Чайник между тем вскипел, Емельянов разлил кипяток по оловянным кружкам и роздал всем по маленькой конфете. Ленин, устремив пристальный взгляд в огонь, взял было кружку, но затем отставил ее.
– Все-таки удивительно ничтожна дорвавшаяся до «свободы слова» буржуазная пресса! – сказал он. – Газеты полны очередной сенсацией: Временное правительство переводит Николая Романова из Царского Села в Тобольск. «Все труды по организации переезда бывшего царя взял на себя министр-президент Керенский…» Царя сопровождают четыре повара, пятнадцать лакеев… С бывшим наследником Алексеем отправляется его дядька – кондуктор флота Деревянко, матрос Нагорный и француз-гувернер Жильяр. В поезде царя три вагона международного общества, вагон-ресторан и запасный вагон. С каким смакованием, с каким распущением слюней пишет кадетская «Речь» о царе, хотя бы и бывшем! «Первым сел в мотор…», «Императрица вышла в сопровождении статс-дамы Нарышкиной…», «Николай Романов был молчалив и в угнетенно-подавленном состоянии духа… Семья же царя, напротив, проявляла оживление и большой интерес к переезду»… Все рассчитано на сочувствие и слезы лабазников и дворников… Да и сам профессор Милюков, вероятно, украдкой смахнул слезу, сказав латинскую пошлость, вроде «Sic transit gloria mundi» Так проходит слава мира (лат.).

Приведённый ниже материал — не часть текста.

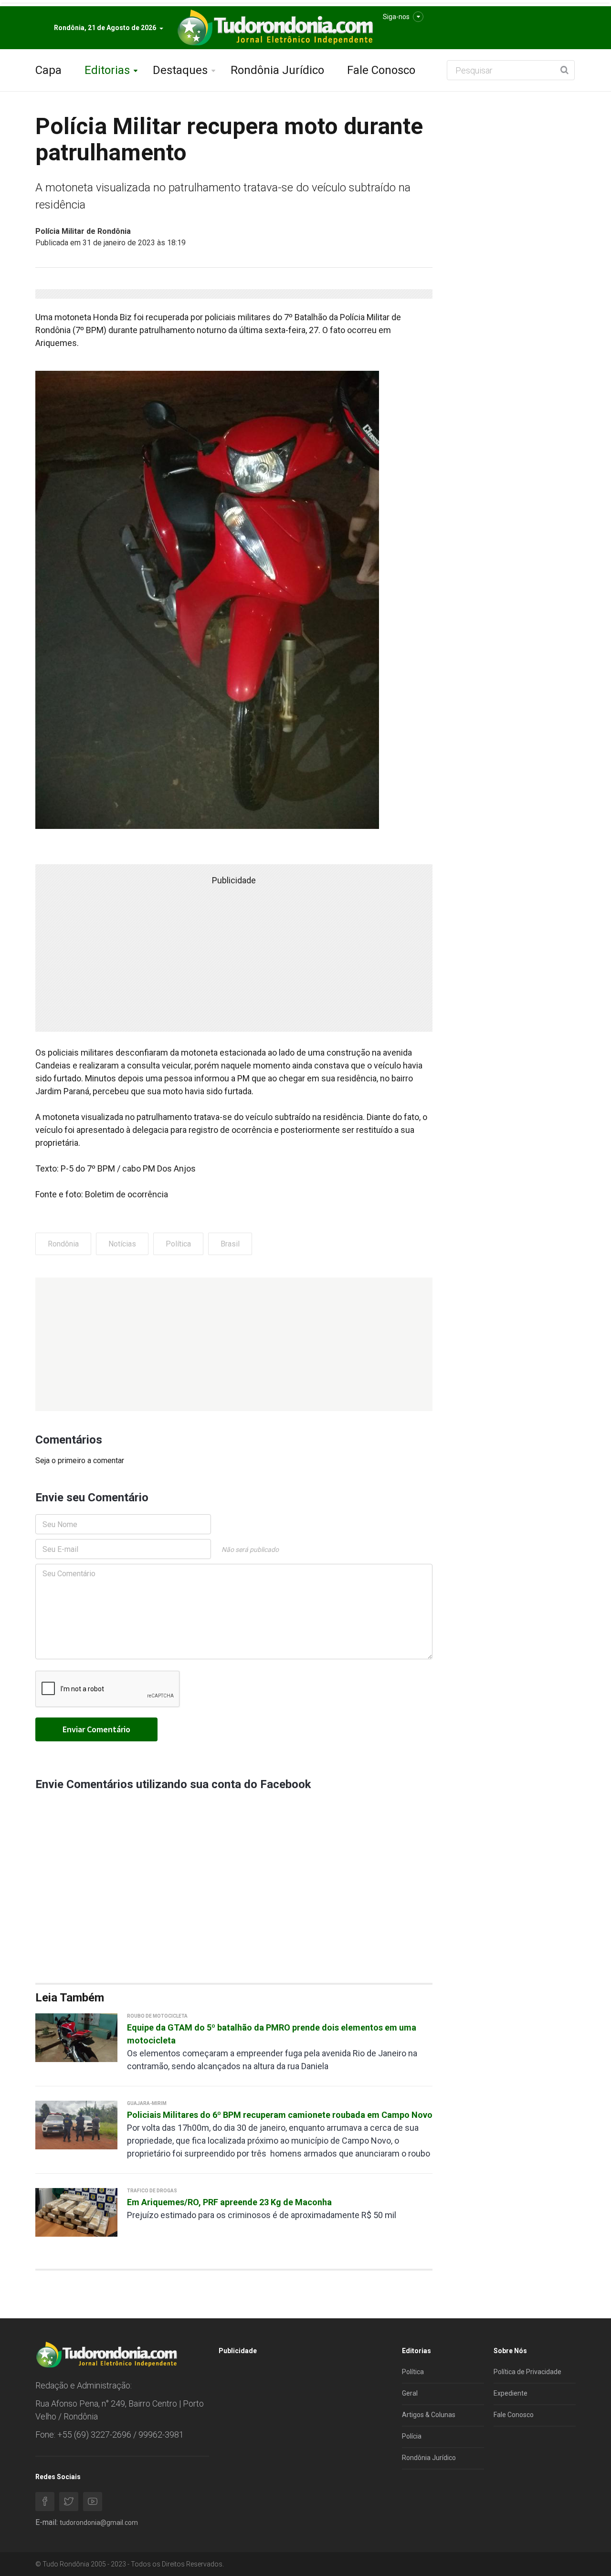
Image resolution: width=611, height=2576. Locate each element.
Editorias (107, 70)
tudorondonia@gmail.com (99, 2522)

. Газеты полны этой чепухой. А вот о событиях действительно выдающихся пишется мельчайшим петитом: в Свияжском уезде, Казанской губернии, захвачена крестьянами мельница помещицы Обуховой, в Василькове – мельница графа Браницкого, Перечицкий комитет постановил распределить между крестьянами луговую землю, принадлежащую Александро-Невской лавре. В имении помещика Прозаркевича Рославльского уезда крестьяне самовольно вспахали помещичьи поля, вырубили часть леса, захватили сенокосы.